What you will do:
Rewrite the lines of the listing below as a numbered list, leaving out blank lines and the pictures.

────────────────────

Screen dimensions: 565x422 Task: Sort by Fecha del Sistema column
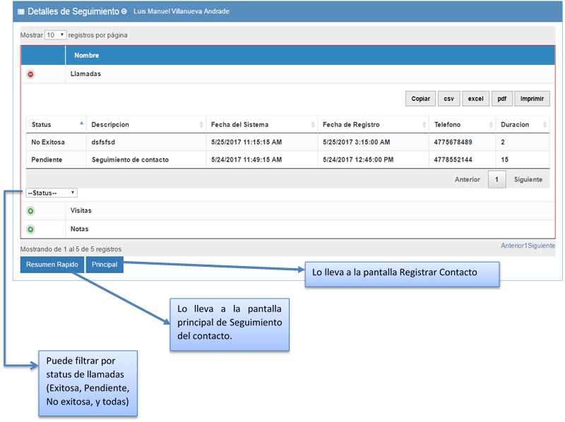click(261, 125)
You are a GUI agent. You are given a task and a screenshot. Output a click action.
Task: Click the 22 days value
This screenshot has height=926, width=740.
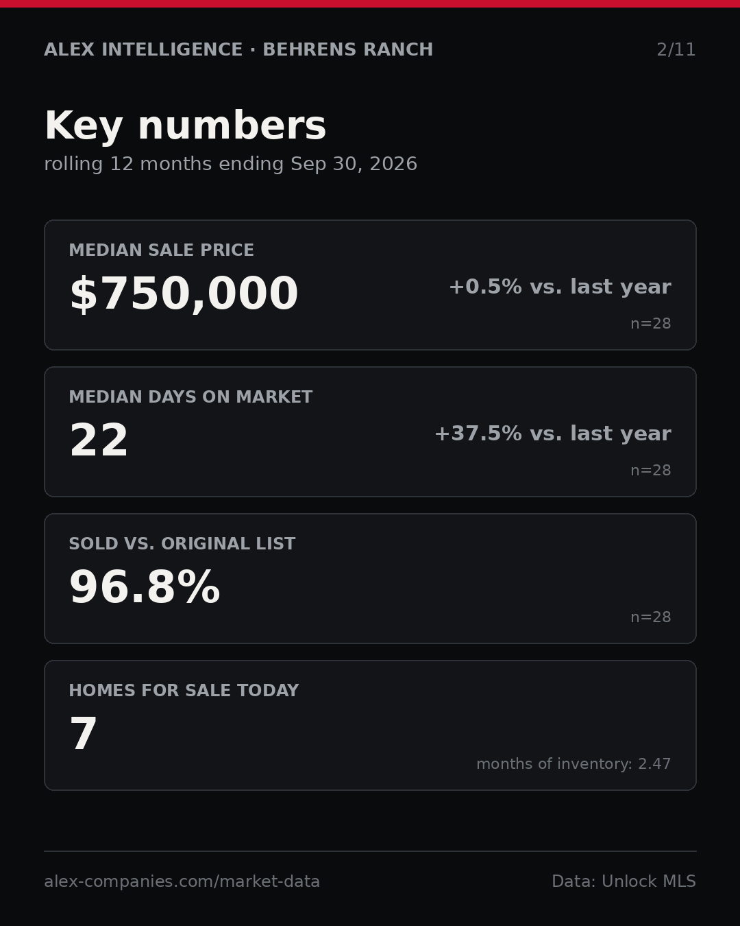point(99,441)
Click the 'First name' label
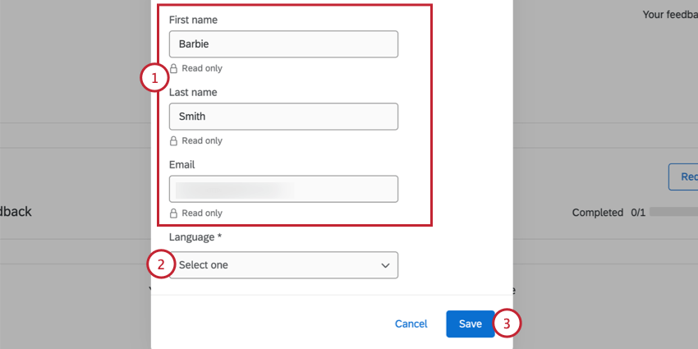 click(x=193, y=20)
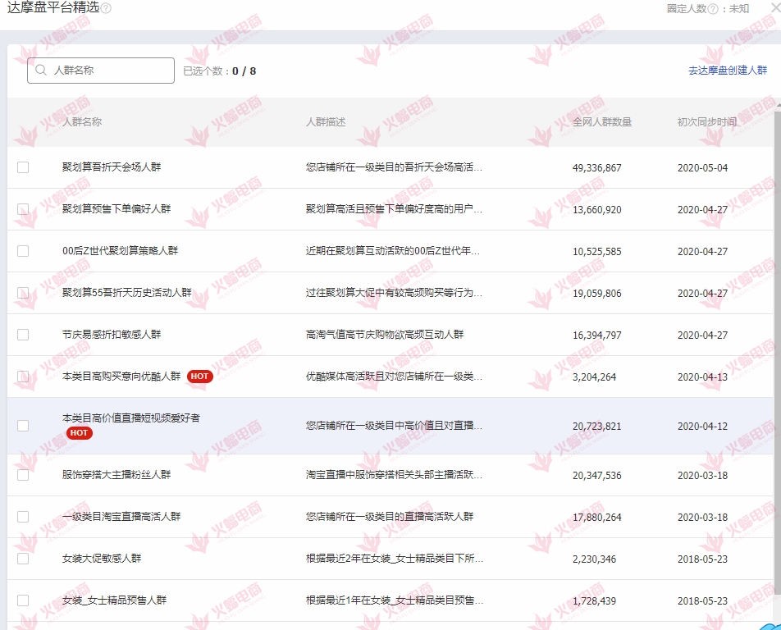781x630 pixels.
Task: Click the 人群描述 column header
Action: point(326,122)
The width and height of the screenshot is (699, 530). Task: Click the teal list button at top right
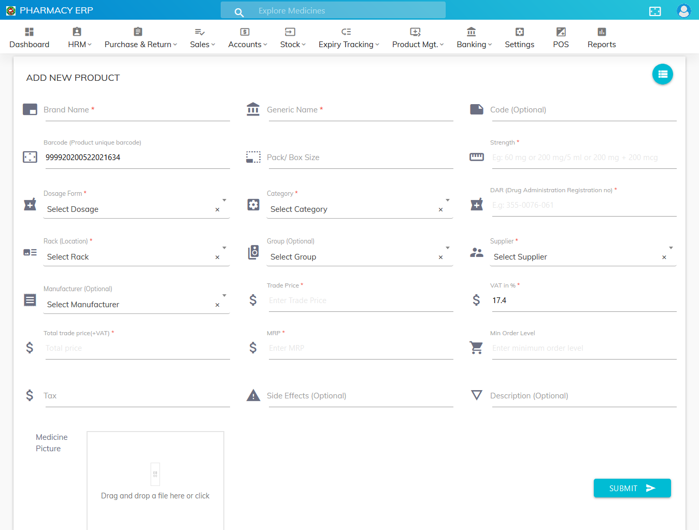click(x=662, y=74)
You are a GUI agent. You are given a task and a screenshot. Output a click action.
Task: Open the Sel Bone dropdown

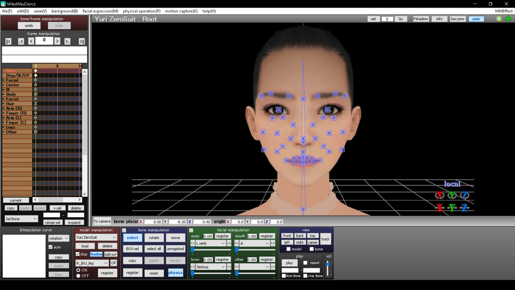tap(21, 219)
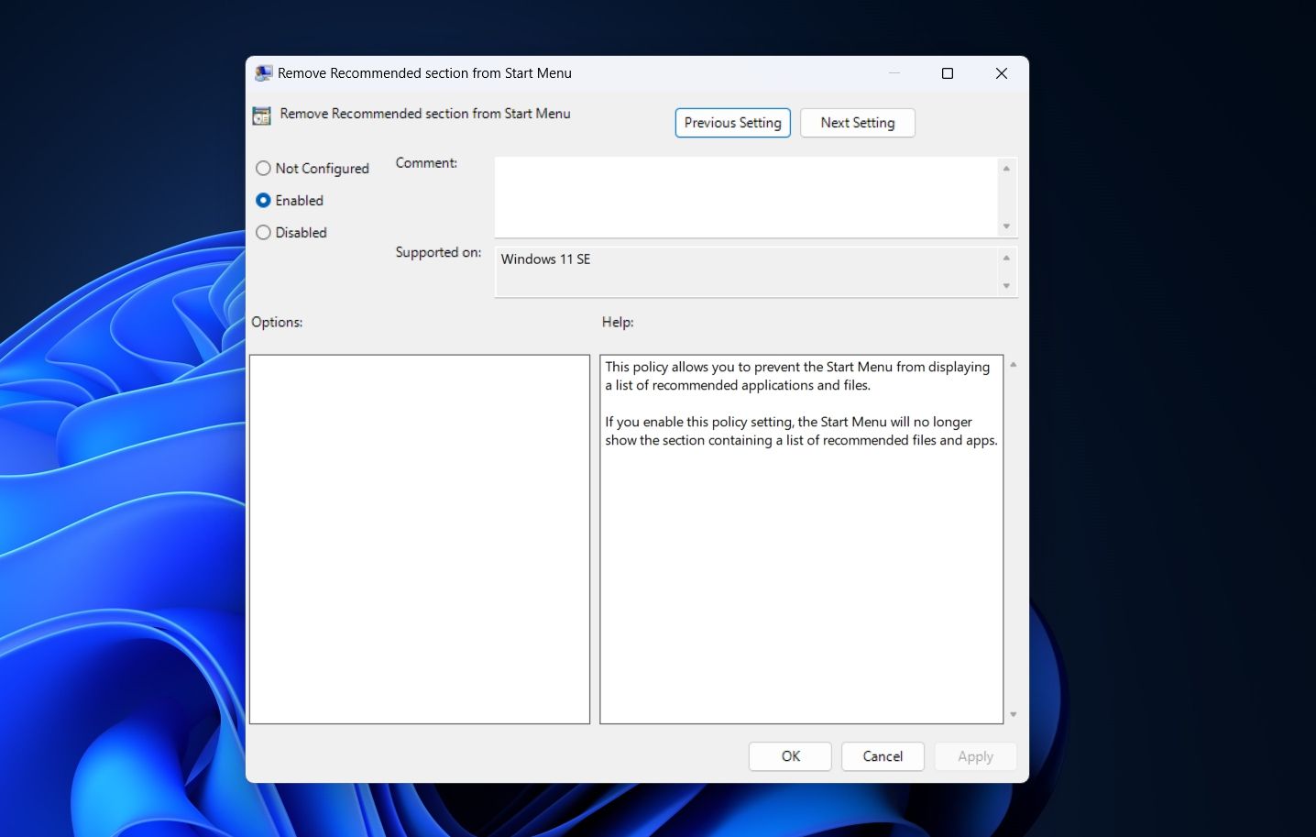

────────────────────

Reply:
1. Screen dimensions: 565x422 Task: Sort by Fecha del Sistema column
2. click(261, 125)
3. You are a GUI agent. You are given a task and a screenshot. Output a click action.
4. Task: Click the 22 days value
5. This screenshot has height=926, width=740.
6. point(99,441)
7. Click the 'First name' label
8.  click(x=193, y=20)
9. 781x630 pixels.
10. Task: Click the 人群描述 column header
11. Action: point(326,122)
12. The width and height of the screenshot is (699, 530). Task: Click the teal list button at top right
13. click(x=662, y=74)
14. You are a GUI agent. You are given a task and a screenshot. Output a click action.
15. Task: Open the Sel Bone dropdown
16. tap(21, 219)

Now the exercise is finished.